SFT, DPO, RLHF: Picking the Right Fine-Tuning Strategy for Your LLM

End-to-end code for SFT, DPO, and RLHF fine-tuning with synthetic marketing data.

I've been spending a lot of time with Llama models at work lately, mostly prototyping, seeing where the edges are, getting a feel for what a mid-size open model can actually do in production. A few weeks ago, someone on the marketing team asked if we could get the model to write copy that sounds less like a robot and more like us. The kind of brand-specific voice that takes a human copywriter months to internalize. That question got stuck in my head.

Then December hit and things started winding down at work, the way they always do when half the company is already mentally on PTO. I flew out to France to spend the holidays with my parents, and somewhere between the jet lag and my mom's cooking, I found myself with actual uninterrupted thinking time for the first time in months. Long walks through the village, bad Wi-Fi that kept me off Slack, and a laptop I'd told myself I wouldn't open but obviously did. What follows is the result of that Christmas week exploration, fueled less by coffee and more by vin chaud.

1. Why Not Just Context Engineering?

The first thing I tried (and probably what you'd try too) was cramming everything into the prompt. System message with brand guidelines, a few examples of approved copy via few-shot, maybe RAG over a library of past campaigns. No training, no GPUs, ship it by Friday.

And honestly? For a single brand with a straightforward voice, this works fine. Here's the kind of prompt I was playing with:

https://gist.github.com/cmenguy/dd3cff44ef39441eae97c33b322422e3

Llama 3.1 8B does a decent job with this. You get something like "Cold feet aren't part of the plan." Not bad, sounds roughly on-brand. So why bother fine-tuning?

Three reasons kept pushing me past the prompt-engineering ceiling:

Context window budget. When you're serving 50 different brands, each with its own voice guidelines and example library, the prompt gets heavy fast. A 2,000-token brand context block times 50 brands means every request is burning tokens on instructions instead of thinking. Fine-tuning bakes the knowledge into the weights. The prompt stays lean, inference is cheaper, and latency drops.
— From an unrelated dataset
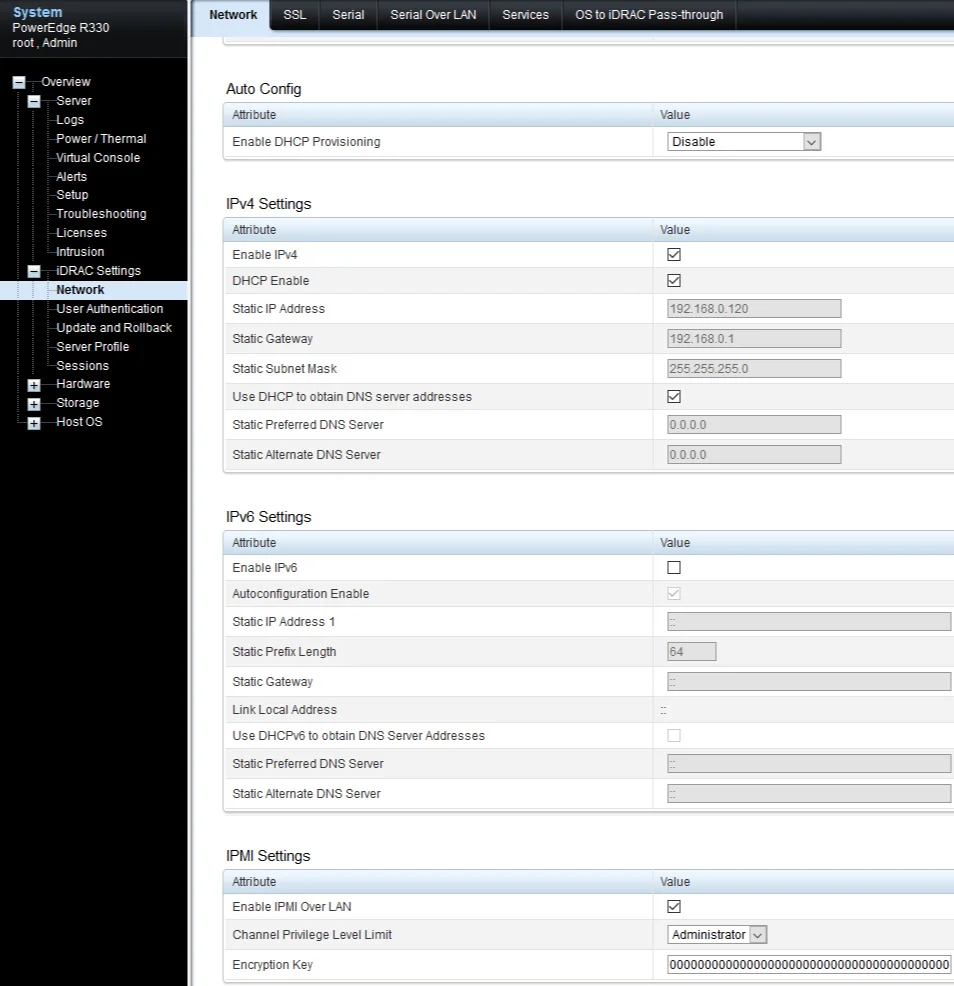Open the OS to iDRAC Pass-through tab

click(x=648, y=15)

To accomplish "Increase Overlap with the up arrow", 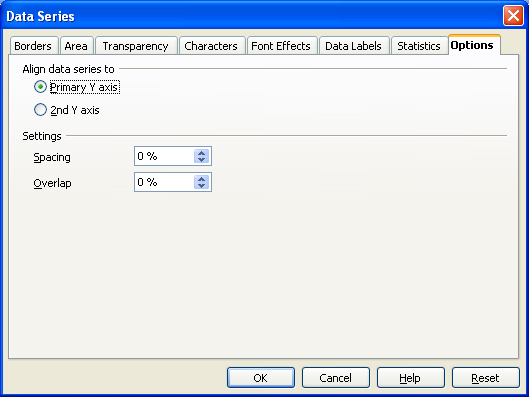I will (201, 179).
Consistency at the margins. Prompting gets you 80% of the way there, but the last 20% is where brand voice actually lives. The subtle things (whether the brand uses Oxford commas, whether contractions are OK, whether humor is dry or playful) drift across generations with prompting alone. I ran 100 generations with the same prompt and kept seeing the model slip into its default "helpful assistant" voice on maybe 15-20% of them. After SFT on 500 brand-specific examples, that drop rate went to near zero.

Preference capture. This is the big one. Prompting can tell a model what to write, but it can't teach it what's better. In marketing, you have A/B test data: version A got 3x the click-through rate of version B. That signal is gold, and there's no way to feed it into a prompt. You need DPO or RLHF to actually learn from preference pairs, and that requires training.

So the rule of thumb I landed on: if you have one brand and simple requirements, prompt engineering is the right call. If you have many brands, need tight consistency, or have preference data you want to exploit, that's when fine-tuning starts paying for itself.

2. The Setup

Here's the scenario I keep coming back to. You're building an AI-powered marketing platform. Customers upload their brand guidelines, past campaigns, and tone-of-voice docs. They want the LLM to generate email subject lines, ad copy, social media posts, and product descriptions that are indistinguishable from what their in-house team would write.

This is a preference-heavy domain. "Good" marketing copy isn't just grammatically correct; it's persuasive, on-brand, and sometimes deliberately breaks rules for effect. That matters a lot for which fine-tuning approach you choose.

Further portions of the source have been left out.